Start Text extract

Debabrata Kabiraj
May 13, 2019
Some months back, I was trying to apply for a lending club loan. Interest rate was different me and my colleague. That made me to think more about how lending rates are decided and what factors affect one’s ability to get best loan rate.
Lending Club (LC), a San Francisco-based fintech company, works to facilitate peer-to-peer loans through their online lending platform. Started in 2007, their website allows individuals to publicly post loan applications, which other users can then browse and choose to fund. Company estimates place aggregate loan totals at over $15.98 billion through December 2015, making Lending Club the largest online loan platform in the world.
Simply put, LC is a US peer-to-peer lending company. Where investors provide funding and borrowers return back the payments. Lending club selects and approves the borrowers using many parameters. It is a sort of EBay for loans.
Although mired in scandal (CEO Renaud Laplanche stepped down amidst dropping loan volumes and well-vetted accusations of shady accounting practices), Lending Club still provides an excellent machine learning case study. Luckily, their website makes its historical records publicly available, leading to the interesting question:
This project is to predict the interest rate with various predictor variables. By performing this analysis we will know below information.
What parameters will impact my interest rate? ie., Is loan interest % predictive of FICO credit score alone?
Is loan funded amount are equal for different purpose of loan request? So the person can get loan in that particular loan type.
It is always mentioned that living state plays a important role in interest rate. This hypothesis will be validated.
There is a myth that home ownership will impact FICO scores. It will be validated via this dataset.
Did lending club receive equal number of loans in each month
When we register as a lending club user, you will get access to the borrowers data from lending loan website Lending Club.
This dataset has borrowers details (personal info will be removed) It has the funded amount, interest rate, fico credit score and about 150 variables. Also the row count is around 115K for Q1 2019.
For current analysis, I have taken a simple random sample of 10000 rows. These data are transformed and modified to perform analysis on data.
Describe the method of data collection.
When we register as a lending club borrower/invester, you will get access to the borrowers data from lending loan website Lending Club.

End Text extract

* **Work instructions**
1) In the Lending Club post, how many rows were in the simple random sample used for the current analysis?
2) Write the next part of the Lending Club post, starting right after its final sentence.

Start Data block

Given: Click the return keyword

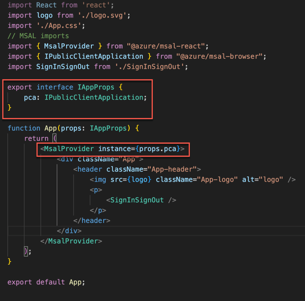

End Data block

* **Answers for the exercise**
1) 10000 rows.

2)
LC also provides loan rejection dataset. But for current analysis, we have used only the borrowers dataset since rejection dataset does not have enough relevant data for analysis.
Download the Loan Statistics from Lending Club WebPage via LendingClub’s API.
Data can also be accessed from LendingClub package provied in R via LendingClub: A Lending Club API Wrapper
source_url <- "https://api.lendingclub.com/api/investor/v1/loans/listing"
raw_data <- httr::GET(source_url, add_headers(Authorization="Vkqakl1lAygRyXRwlKCOyHWG4DE")))
raw_data_content <- httr::content(raw_data, as = "text", encoding = "UTF-8")
write.csv(raw_data_content,"LoanStats_securev1_2019Q1.csv")# load data of 2019 Q1
set.seed(7340)
loans_summary_full <- read.csv ("LoanStats_securev1_2019Q1.csv",
header=TRUE, skip=1, sep=",", stringsAsFactors=FALSE, skipNul = TRUE) %>%
select(c(pub_rec_bankruptcies, loan_amnt, funded_amnt, funded_amnt_inv, term, int_rate, emp_length, home_ownership, annual_inc, dti, addr_state,
fico_range_low, fico_range_high, installment, issue_d, loan_status, purpose, loan_amnt, grade)) %>%
mutate(fico_score=(fico_range_low+fico_range_high)/2) %>%
mutate(term1=as.numeric(str_trim(str_replace(term,"months","")))) %>%
select(-fico_range_low,-fico_range_high) %>%
mutate(emp_length=str_replace(emp_length,c("n/a"),"NA")) %>%
mutate(int_rate=(as.numeric(str_replace(as.character(int_rate),"%","")))) %>%
mutate(loan_amnt=(as.integer(str_replace(as.character(loan_amnt),"%","")))) %>%
mutate(issue_d=(dmy(paste("01-", issue_d, sep ="")))) %>%
mutate(total_pymnt=(funded_amnt+(funded_amnt*int_rate*(term1/12))/100)) %>%
filter(!is.na(int_rate))
DT::datatable(loans_summary_full, options = list(pagelength=5))